Excerpted passage -
□ □ □ □ □ □ □
Thursday, October 28, 2021

Birx Finally Fesses Up About Trump's COVID Response

During interviews earlier this month with the House select subcommittee on the pandemic, Dr. Deborah Birx conceded that the Trump administration was “distracted” from its work on COVID-19 because of the election, and that the administration’s early failures likely led to as many as 130,000 unnecessary deaths.

While Birx, the White House coronavirus response coordinator under Trump, appears to have shaded the truth at times last year, she’s now free to speak her mind.

Birx, detailed advice that she said the White House ignored late last year, including more aggressively testing younger Americans, expanding access to virus treatments and better distributing vaccines in long-term care facilities.  More than 130,000 American lives could have been saved with swifter action and better coordinated public health messages after the virus’ first wave, Birx told lawmakers.  “I believe if we had fully implemented the mask mandates, the reduction in indoor dining, the getting friends and family to understand the risk of gathering in private homes, and we had increased testing, that we probably could have decreased fatalities into the 30-percent less, to 40-percent less range,” Birx said.
□ □ □ □ □ □ □
Copy the passage about Birx and the COVID response from "During interviews earlier" up to and including "speak her mind.", substituting "panel" for "subcommittee" wherever it occurs. The records have no connection to the passage about Birx.

Supplied records -
□ □ □ □ □ □ □
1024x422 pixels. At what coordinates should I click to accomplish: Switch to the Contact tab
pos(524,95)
□ □ □ □ □ □ □
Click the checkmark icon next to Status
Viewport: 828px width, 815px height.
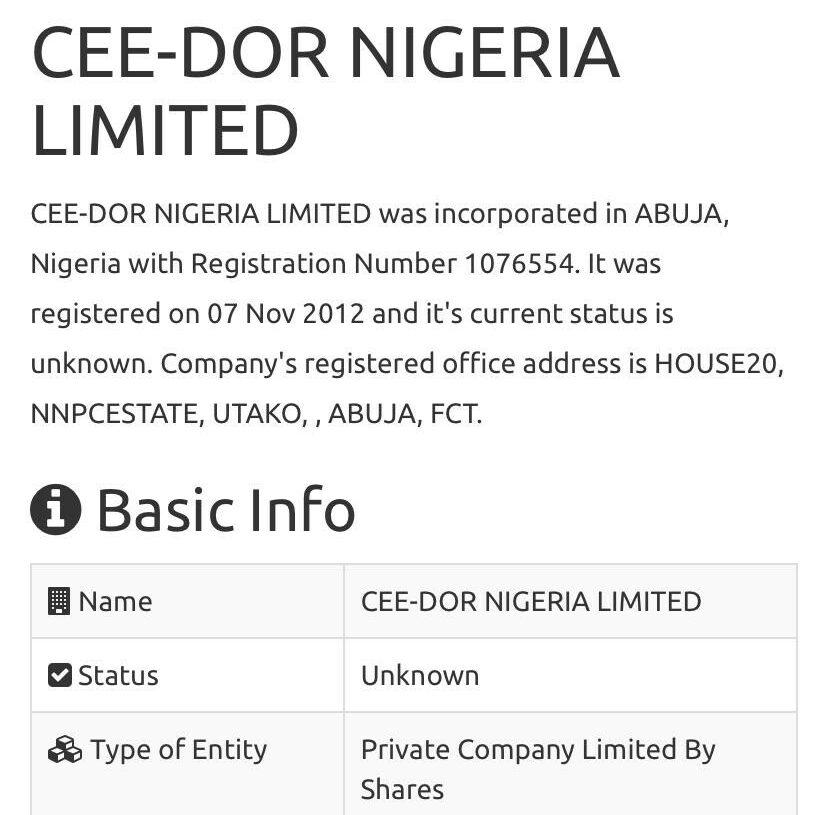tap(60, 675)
□ □ □ □ □ □ □
Task output -
During interviews earlier this month with the House select panel on the pandemic, Dr. Deborah Birx conceded that the Trump administration was “distracted” from its work on COVID-19 because of the election, and that the administration’s early failures likely led to as many as 130,000 unnecessary deaths.

While Birx, the White House coronavirus response coordinator under Trump, appears to have shaded the truth at times last year, she’s now free to speak her mind.